To the argument that the problems are too urgent to wait for the course of political processes to work themselves out, Friedman replies that those who hold this view ‘are seeking to attain by undemocratic procedures what they cannot attain by democratic procedures’.41 Once again, responsibility for the common good lies with democratically elected public bodies.

This view has been echoed by several authors who consider that asking companies to be ‘society's conscience is not only unfair, but it tilts the playing field in favour of the least socially conscious investors and companies’.42

Notwithstanding the conservative - one could say sceptical - views about the company's role in promoting social welfare, the 2030 Agenda for Sustainable Development,43 adopted by all United Nations Member States in 2015, seems to point to a different path. The Agenda establishes 17 Sustainable Development Goals (‘SDG’), which define global sustainable development priorities and aspirations for 2030 and call for global action among governments, civil society, the United Nations systems, and the private sector. The Agenda expressly acknowledges that ‘private business activity, investment and innovation are major drivers of productivity, inclusive economic growth and job creation. [...]’ and as such the United Nations ‘call on all businesses to apply their creativity and innovation to solving sustainable development challenges’.44 According to the United Nations, the relevance of the private sector is undisputable, although little is said about how the SDGs should be pursued or how the interests of shareholders are articulated with those of other stakeholders. However, when analysing the SDG Compass – the guide for business action on the SDGs45 the perspective adopted is less ambitious than that which would appear to result from the Agenda. According to the Compass, if corporations align themselves with the SDGs, the benefits of this exercise will be felt in terms of (i) identifying future business opportunities; (ii) enhancing the value of corporate sustainability; (iii) strengthening stakeholder relations and keeping pace with policy developments; (iv) stabilising societies and markets; and, finally, (v) using a common language and shared purpose. The language used by the SDG Compass, as well as the rationale presented for encouraging the alignment of companies with sustainability, are deeply committed to the idea that this alignment is ultimately a way of maximising shareholder value.

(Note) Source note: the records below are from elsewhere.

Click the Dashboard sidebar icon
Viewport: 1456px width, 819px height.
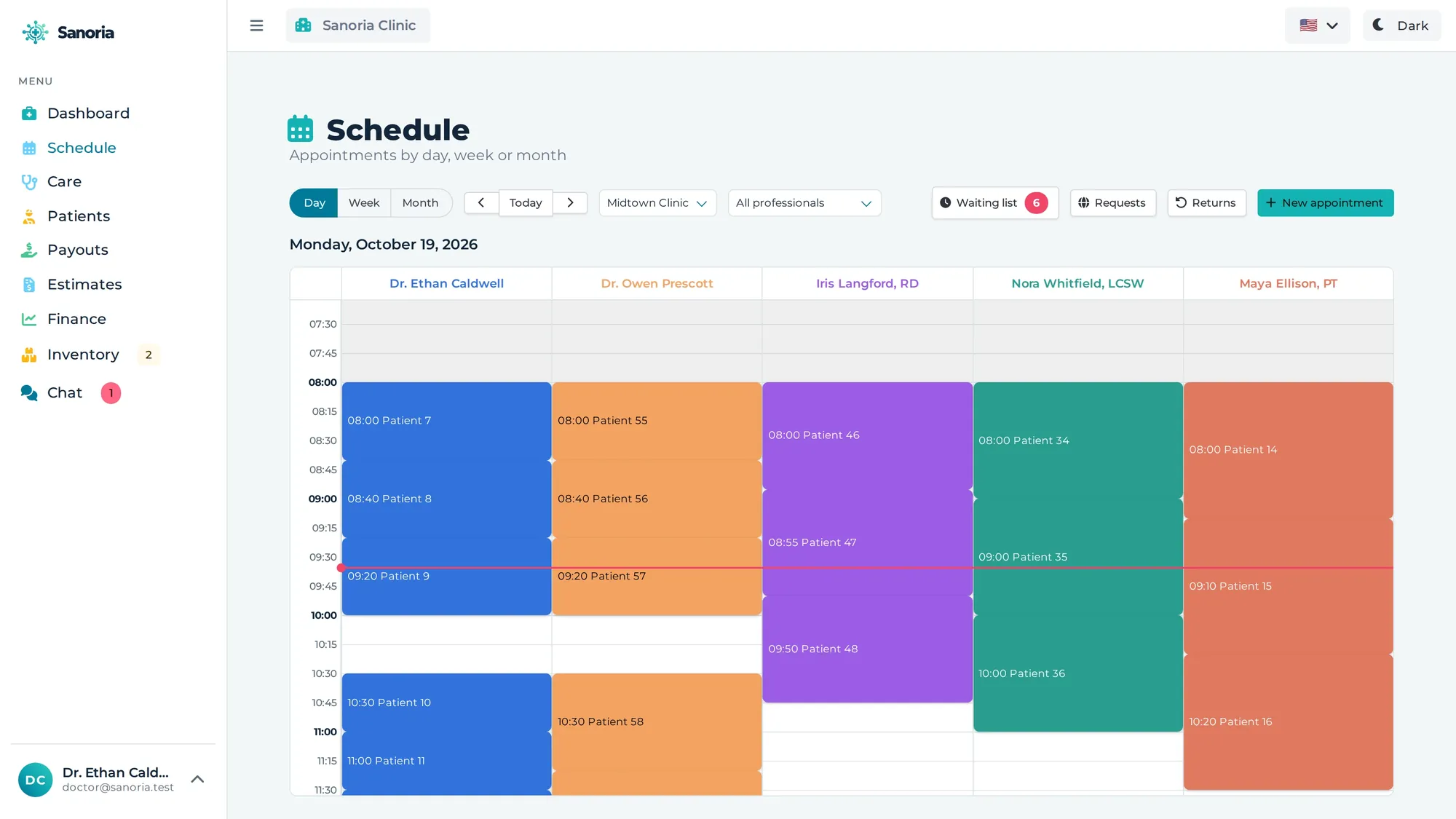(29, 114)
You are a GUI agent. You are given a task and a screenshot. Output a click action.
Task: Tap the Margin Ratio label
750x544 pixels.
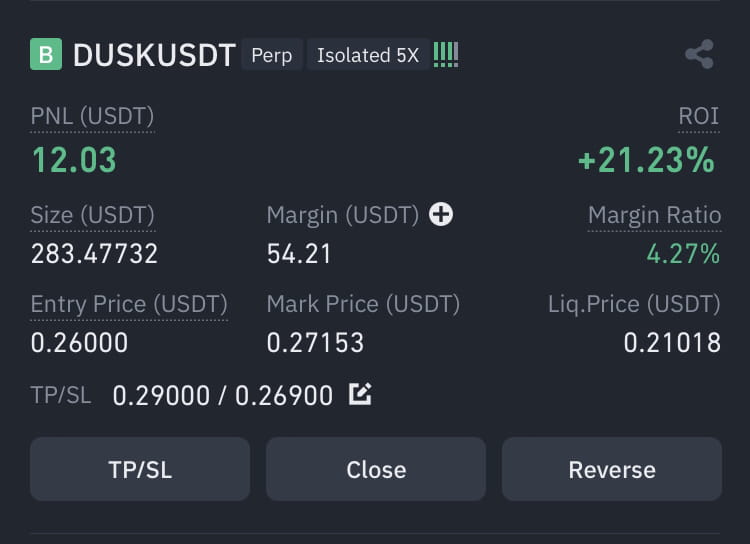click(x=654, y=215)
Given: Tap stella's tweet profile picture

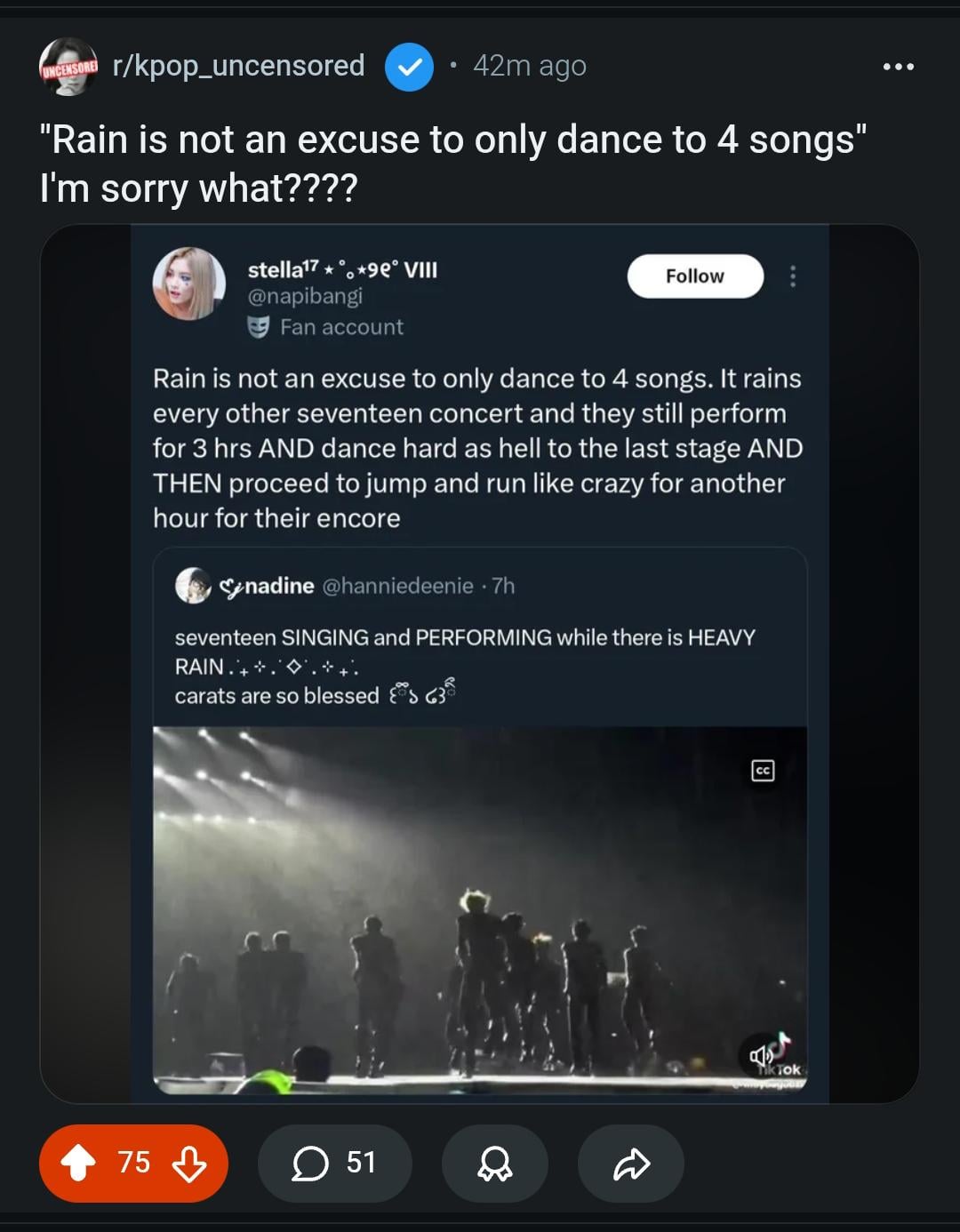Looking at the screenshot, I should tap(188, 284).
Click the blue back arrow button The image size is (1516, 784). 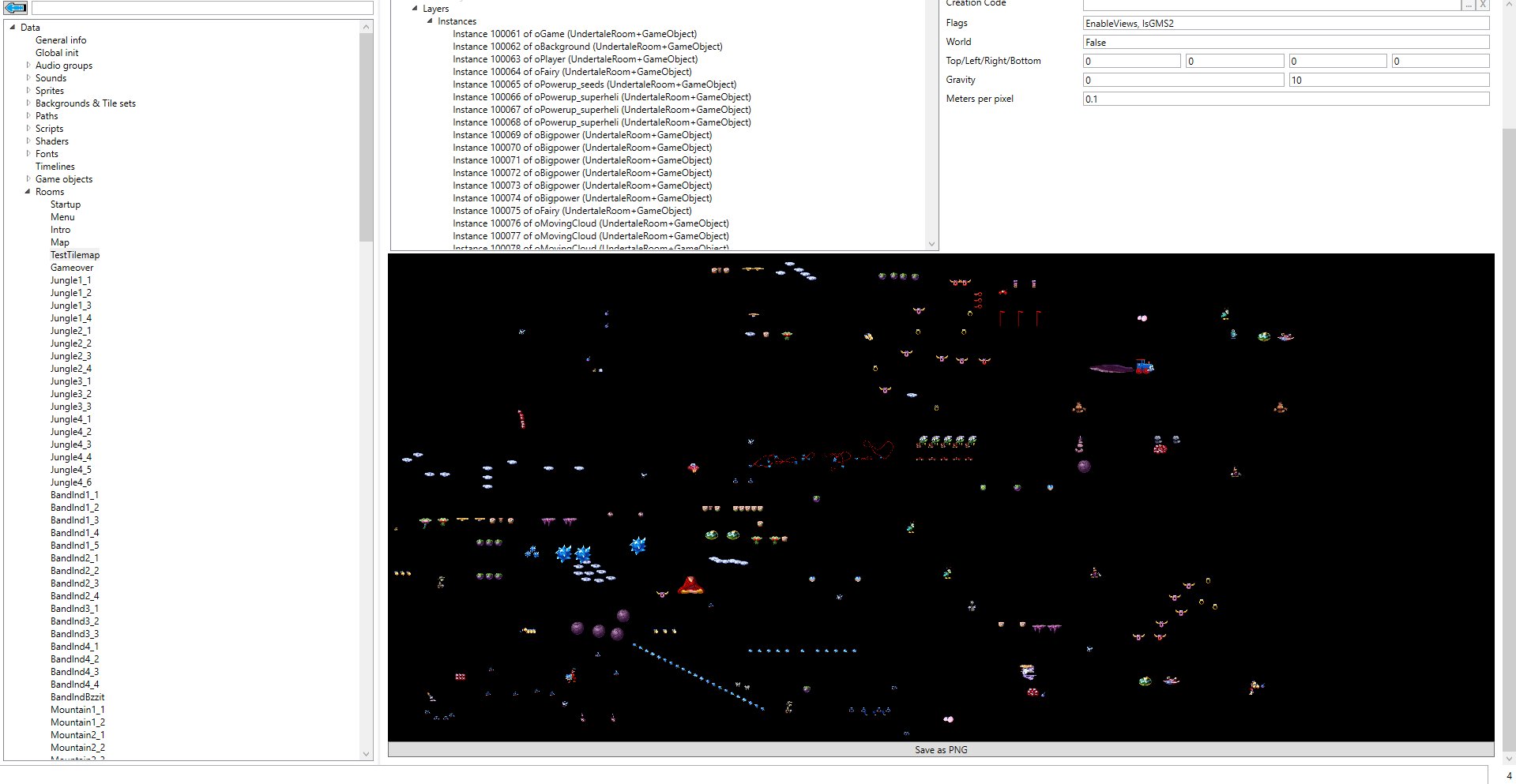(16, 8)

At its core, the idea behind the Compass is that doing well goes hand in hand with being good, which translates into the business case for sustainability, metaphorically presented as a virtuous cycle.46 This is also the assumption behind most legal studies on corporate sustainability and behind the well-known Letters to CEOs that Larry Fink, CEO of Blackrock, publishes every year. In 2020, Larry Fink stated that ‘each company's prospects for growth are inextricable from its ability to operate sustainably and serve its full set of stakeholders’ and, furthermore, that a ‘company cannot achieve long-term profits without embracing purpose and considering the needs of a broad range of stakeholders [...] Ultimately, purpose is the engine of long-term profitability’.47

It is true that some studies show a positive relationship between the social responsibility of a company and its market valuation.48 Moreover, other studies indicate that employee satisfaction can increase shareholder return.49 However, the defense of a model of stakeholderism entails acknowledging that this relationship is not always established. In fact, not all empirical studies support these conclusions. We must also consider that some authors argue that evidence that socially responsible firms have lower discount rates and investors have lower expected returns is stronger than the evidence that socially responsible firms deliver higher profits or growth. For example, Fama and French build a model to determine how disagreement and tastes for assets as consumption goods can affect asset prices,50 which, when applied to the question under analysis, determines that if investors have a preference for highly rated ESG stocks, then those stocks offer lower average excess returns.51 On the other hand, the so-called sin stocks – shares in companies involved in the marketing of alcohol, tobacco and gambling – are associated with higher expected returns to compensate for the reputational cost associated with holding them.52 Cornell and Damodoran53 document that the alignment between profit and sustainability may exist in cases where the company is (i) smaller, rather than larger, (ii) a niche business, with a more socially conscious customer base, (iii) privately held or a public company closely held by its founders, which mitigates the compromises the company must make in order to please the shareholders. However, with scaling up, the company will be faced with the dilemma: continue to grow or curb that growth to the extent necessary to ensure that it remains good. To acertain extent, this dilemma has been played out by Larry Fink, a great advocate of responsible capitalism. Faced with rising energy prices, BlackRock announced that it was likely to vote against shareholder's resolutions pursuing a ban on new oil and gas production. In fact, responsible investors, who underweight oil and gas investments, have underperformed conventional funds. Ultimately, when sustainability and profits are not aligned, many ESG-friendly investors seem to question their strategy, precisely because the most sustainable path is not always the most profitable.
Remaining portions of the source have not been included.